> _WHAT IS NEEDED_
Go to the line containing "Task: Click the How Many People field" and retype it and every later line exactly as written, up to the last line of the entries. Keep pictures out.

> _THE INPUT_
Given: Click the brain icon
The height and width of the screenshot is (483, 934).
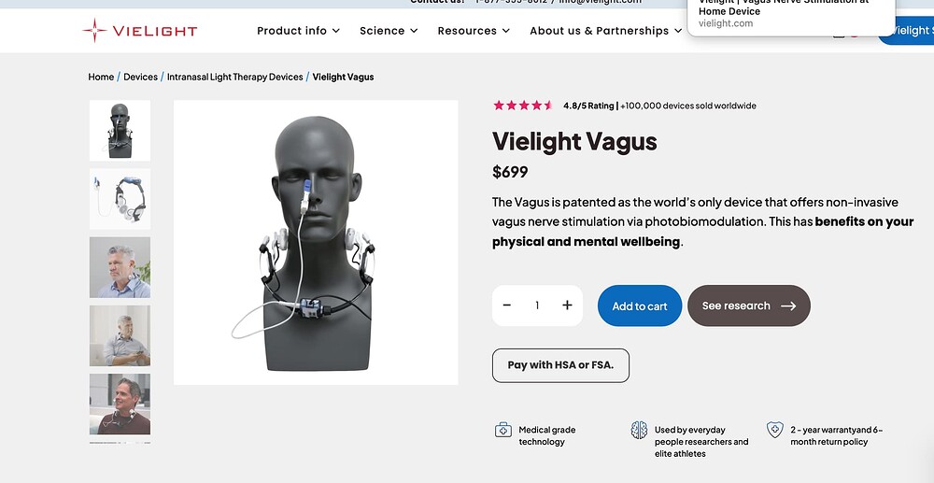Looking at the screenshot, I should pos(639,430).
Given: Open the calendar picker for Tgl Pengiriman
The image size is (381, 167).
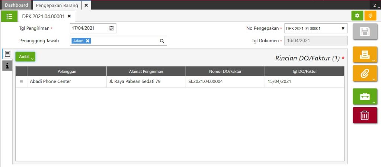Looking at the screenshot, I should [x=112, y=28].
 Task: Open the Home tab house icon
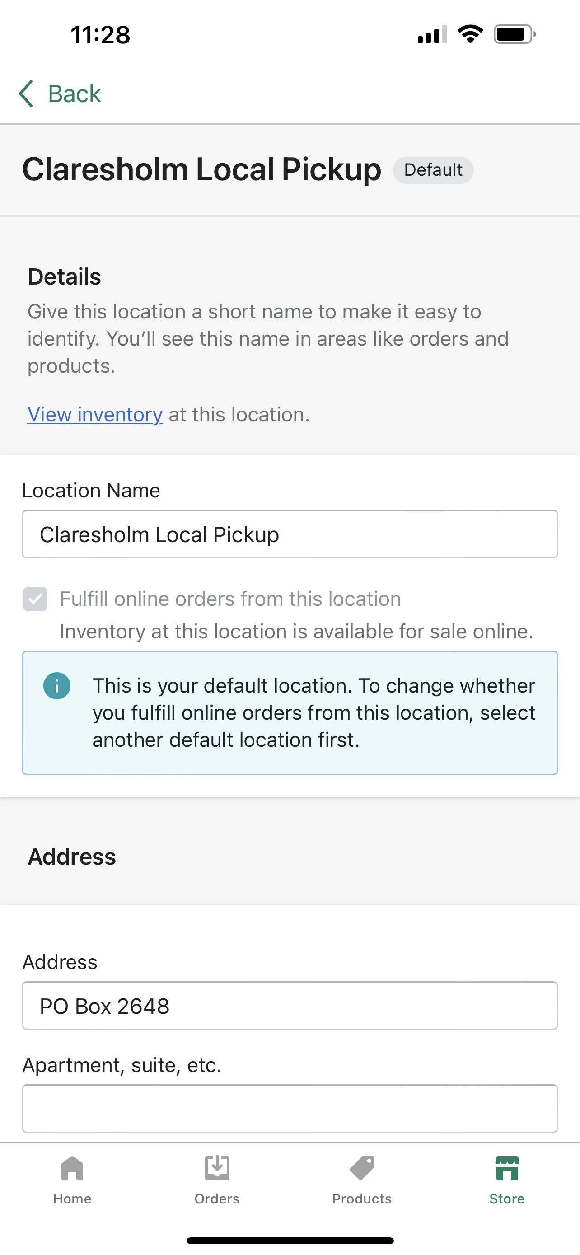pos(72,1168)
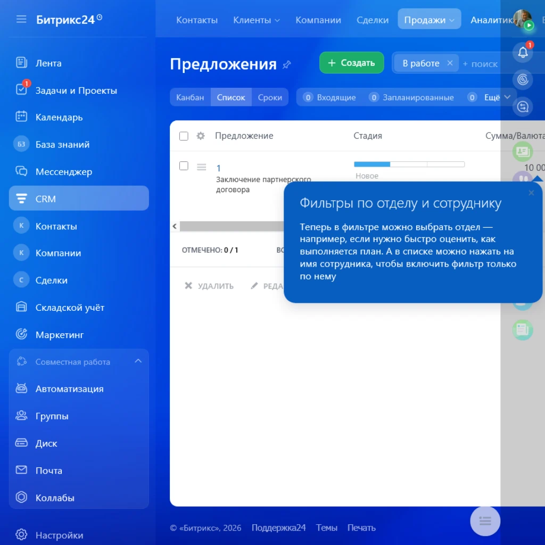Screen dimensions: 545x545
Task: Pin the Предложения page with the pin icon
Action: (x=287, y=64)
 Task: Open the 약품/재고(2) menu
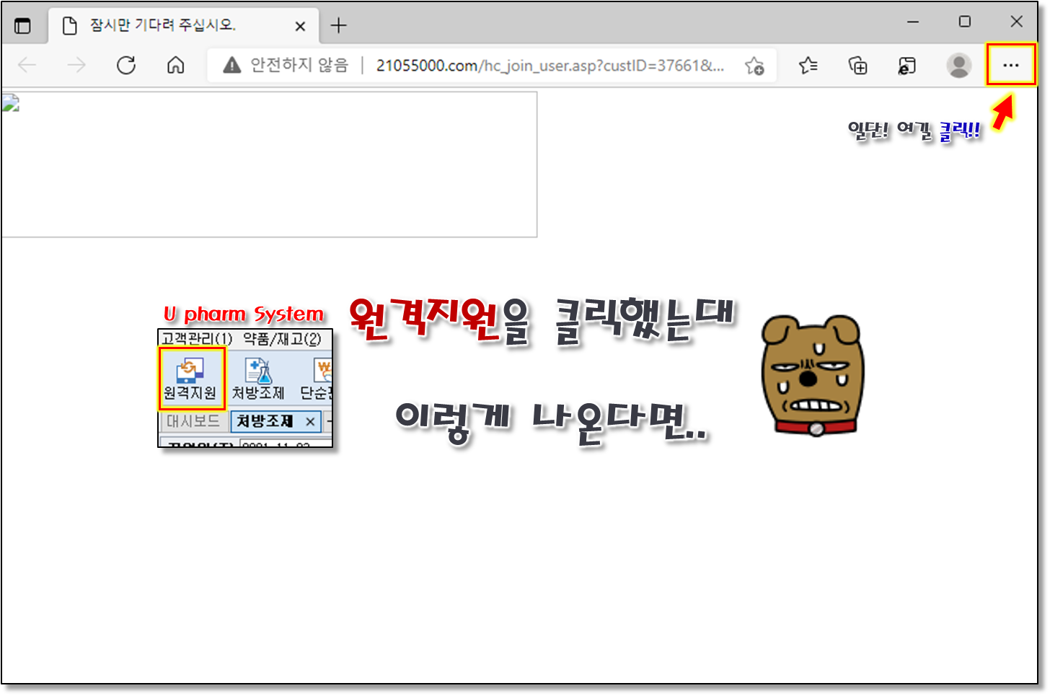click(282, 338)
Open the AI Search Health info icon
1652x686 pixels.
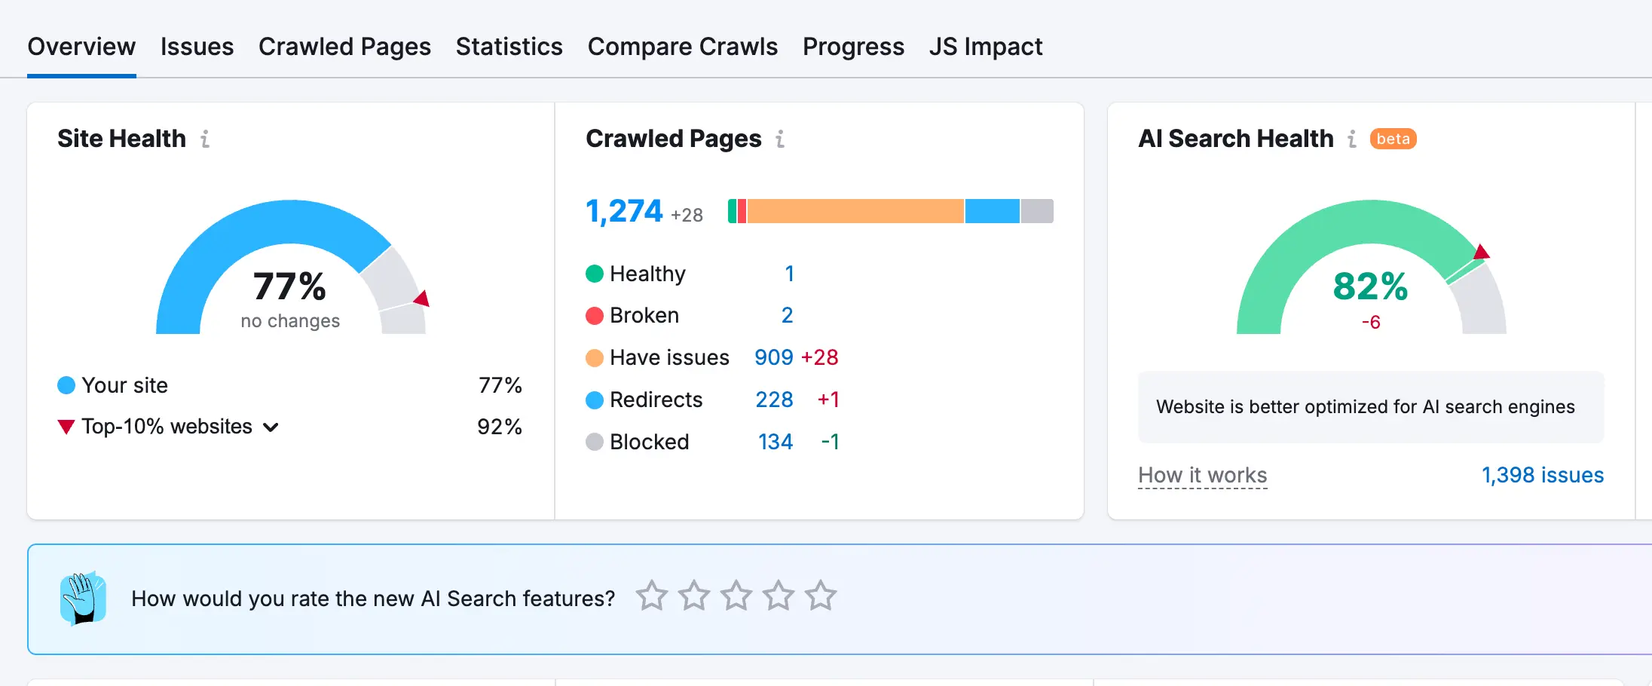pos(1353,139)
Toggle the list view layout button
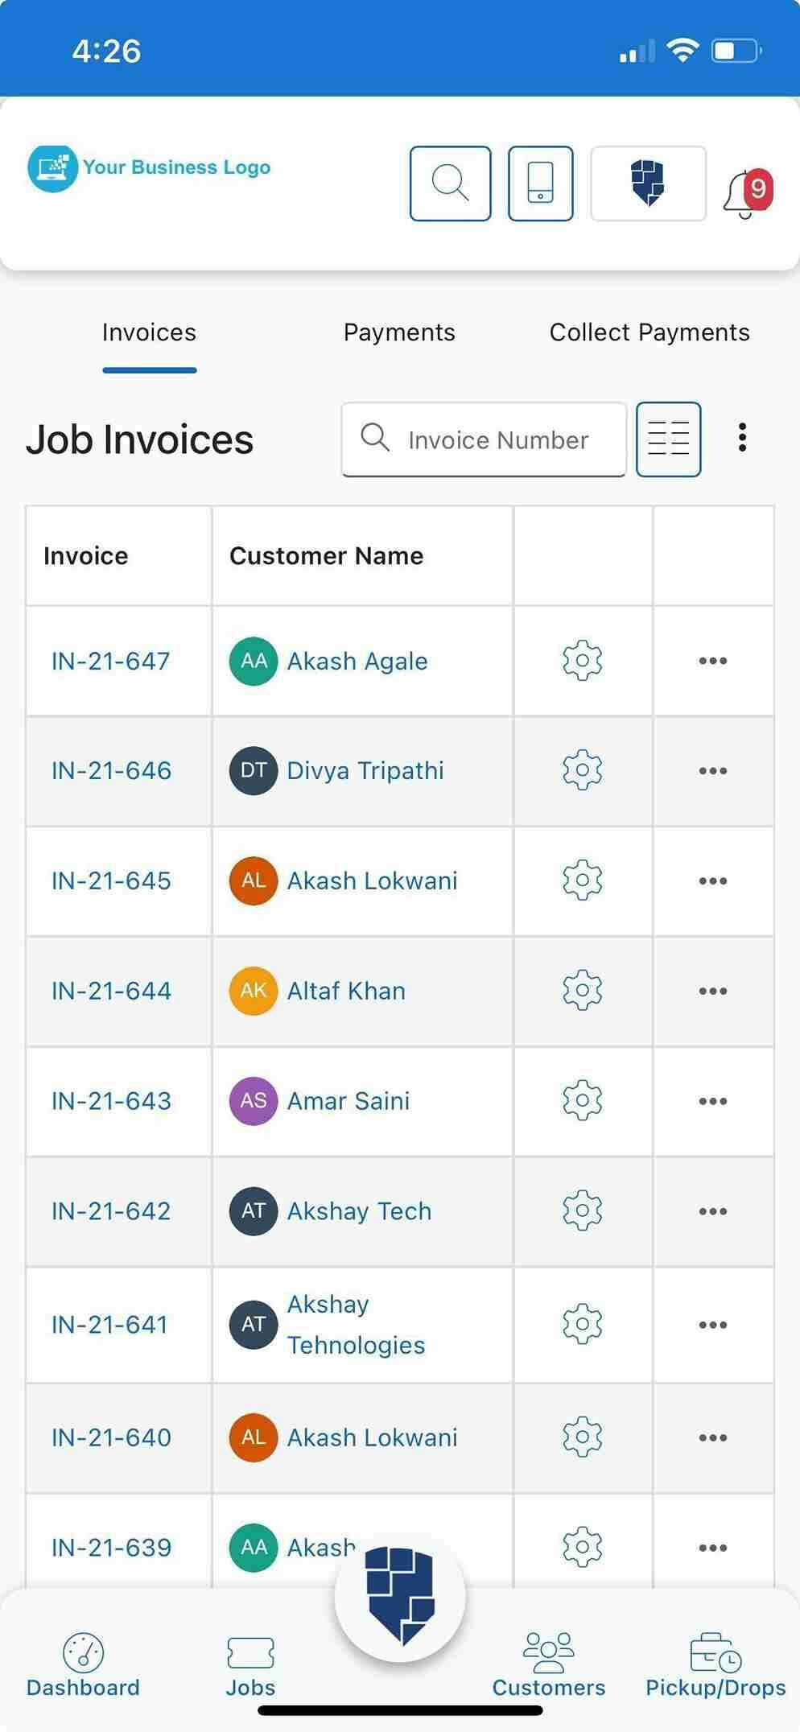Image resolution: width=800 pixels, height=1732 pixels. 668,439
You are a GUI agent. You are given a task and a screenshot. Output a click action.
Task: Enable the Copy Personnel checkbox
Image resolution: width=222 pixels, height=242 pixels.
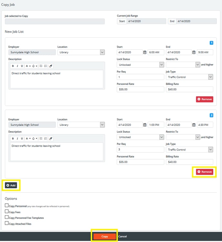click(x=7, y=206)
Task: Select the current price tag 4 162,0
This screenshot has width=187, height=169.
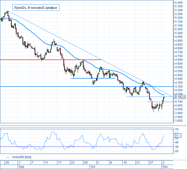Action: pos(180,97)
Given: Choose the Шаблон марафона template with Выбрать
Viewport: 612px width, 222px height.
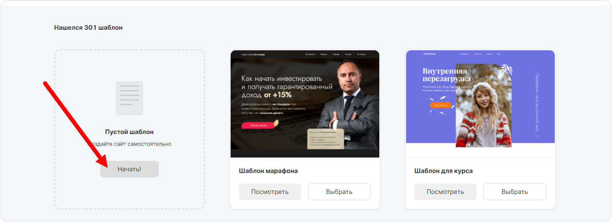Looking at the screenshot, I should (339, 192).
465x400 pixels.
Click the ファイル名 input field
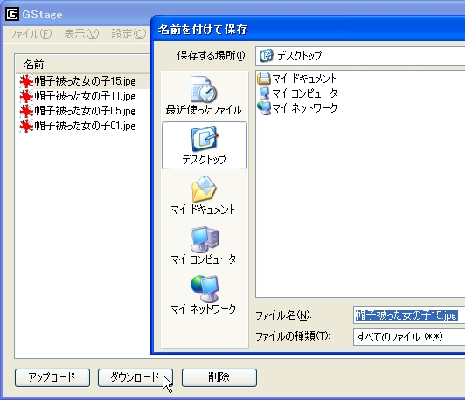(x=409, y=315)
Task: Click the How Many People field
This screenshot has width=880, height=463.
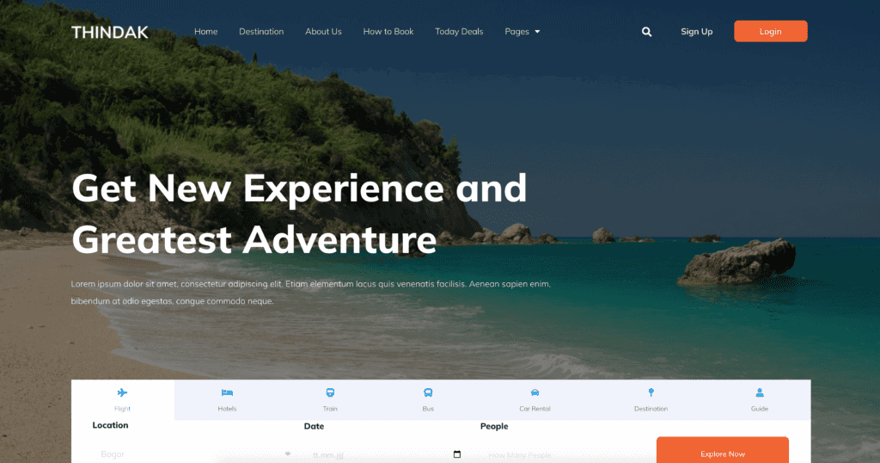Action: (x=561, y=454)
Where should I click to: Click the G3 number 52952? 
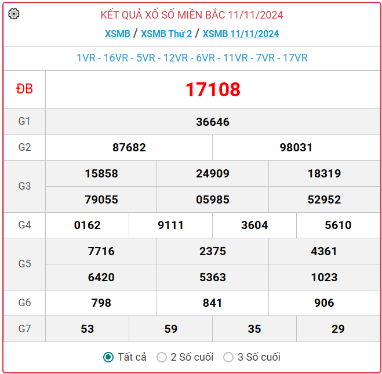click(324, 199)
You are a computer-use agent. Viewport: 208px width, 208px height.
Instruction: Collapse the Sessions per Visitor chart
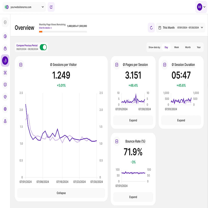(x=61, y=193)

> _WORKED SOLUTION_
Task: Click the How Many People field
This screenshot has width=880, height=463.
Action: (x=561, y=454)
Where should I click to: Click the G3 number 52952? 
click(324, 199)
You are a computer-use agent. Viewport: 208px width, 208px height.
Instruction: Collapse the Sessions per Visitor chart
(x=61, y=193)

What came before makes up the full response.